Blood Drug Testing

Do herbal medicines affect blood tests and hiv testing?

Do herbal medicines affect the body's overall chemistry so much that they could yield faulty results when a doctor or clinician performs a blood test and an hiv test? Do Chinese medicines or other herbal medicines interfere with or deter a proper, accurate blood test or hiv test?

Public Comments

  1. No, it should not
  2. Complicated answer to a fairly simple question. Some medications can cause a false positive to certain blood tests, but none will cause a false negative. There are two general types of HIV tests. One looks for antibodies to the virus that the body produces, and the other looks for the RNA of the virus itself. Neither the antibodies nor the virus itself will be affected by any herbal medicine to the extent that the test won't detect an infection. The tests that look for viral RNA (or DNA, for some kinds of viruses) don't get false positives. The antibody tests aren't quite as sure, though. They can be fooled into thinking an infection is there when it really isn't. There are certain medications that are chemically similar enough to any given antibody that an antibody test will show up as a false positive. Think of a lock and key. Only one shape of key will open the lock on your front door - the key is the antibody, and the lock is the virus. When the key fits the lock perfectly, it turns and opens.
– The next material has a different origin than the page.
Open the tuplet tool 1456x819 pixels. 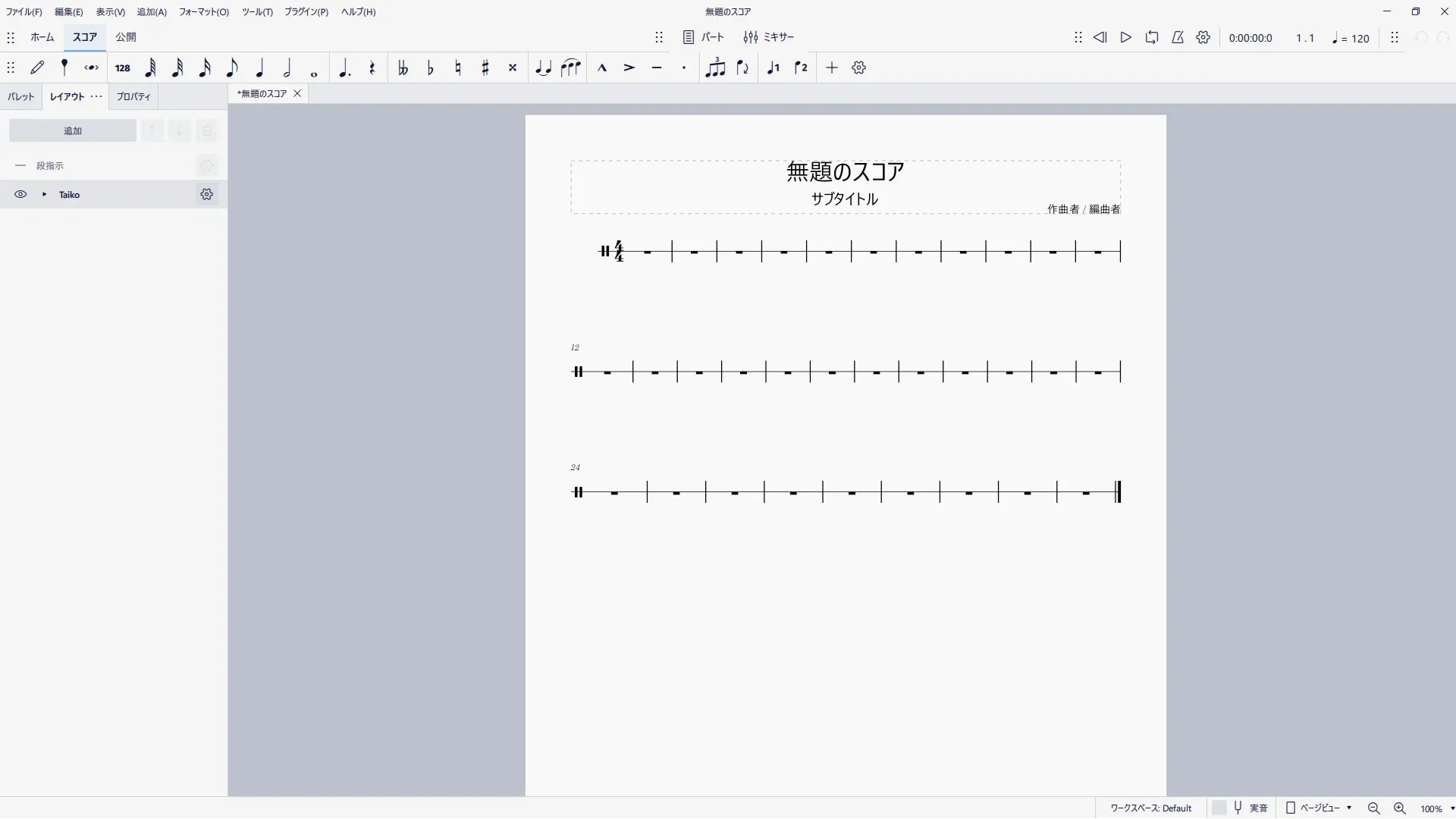(714, 68)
The antibody binds to the virus and destroys it. Some keys will fit into the lock, but they won't turn. They look enough like the right key that the lock will accept them, but they aren't quite right. That's what some medications can do. They chemically look enough like the antibody that the test thinks it's there, when it really isn't. That's why confirmatory testing is ALWAYS done after an initial positive test - to rule out a false positive and make sure that someone isn't told they have a disease they really don't.